> RECORDED INFORMATION
+ + + + + + +

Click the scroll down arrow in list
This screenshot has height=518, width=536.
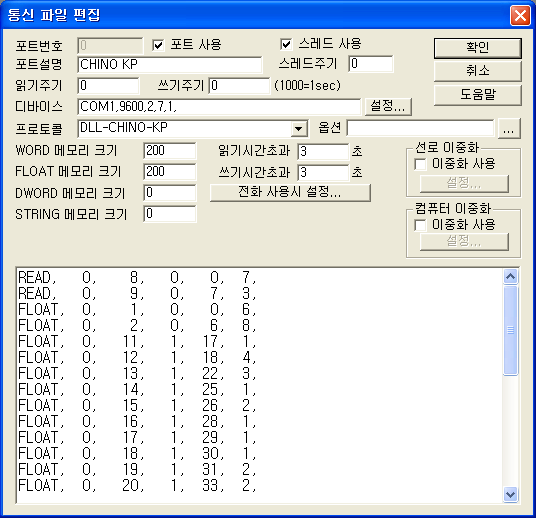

+ + + + + + +

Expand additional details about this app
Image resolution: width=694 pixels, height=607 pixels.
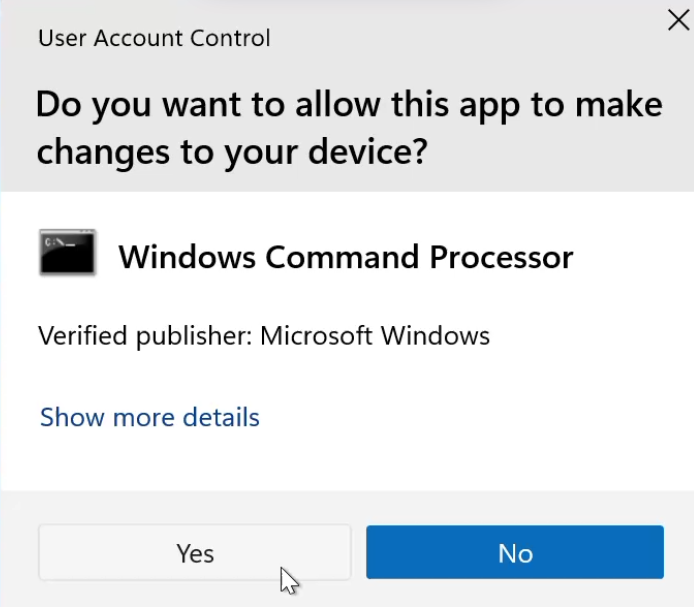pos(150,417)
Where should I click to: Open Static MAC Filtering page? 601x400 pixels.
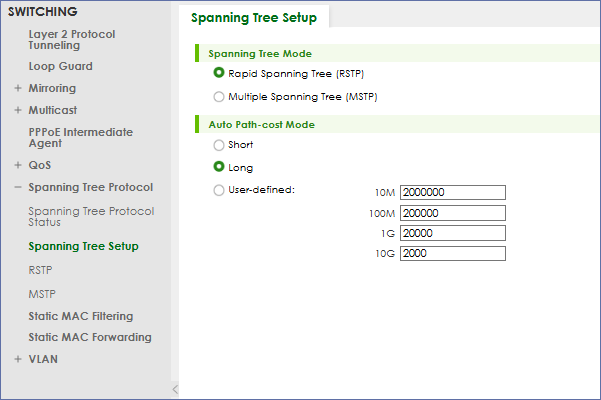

+ + + + + + +

Output the lines above exactly, but only those between the line holding "Click the scroll down arrow in list" and the line holding "This screenshot has height=518, width=536.", inclusive.

> ANSWER BOX
Click the scroll down arrow in list
This screenshot has height=518, width=536.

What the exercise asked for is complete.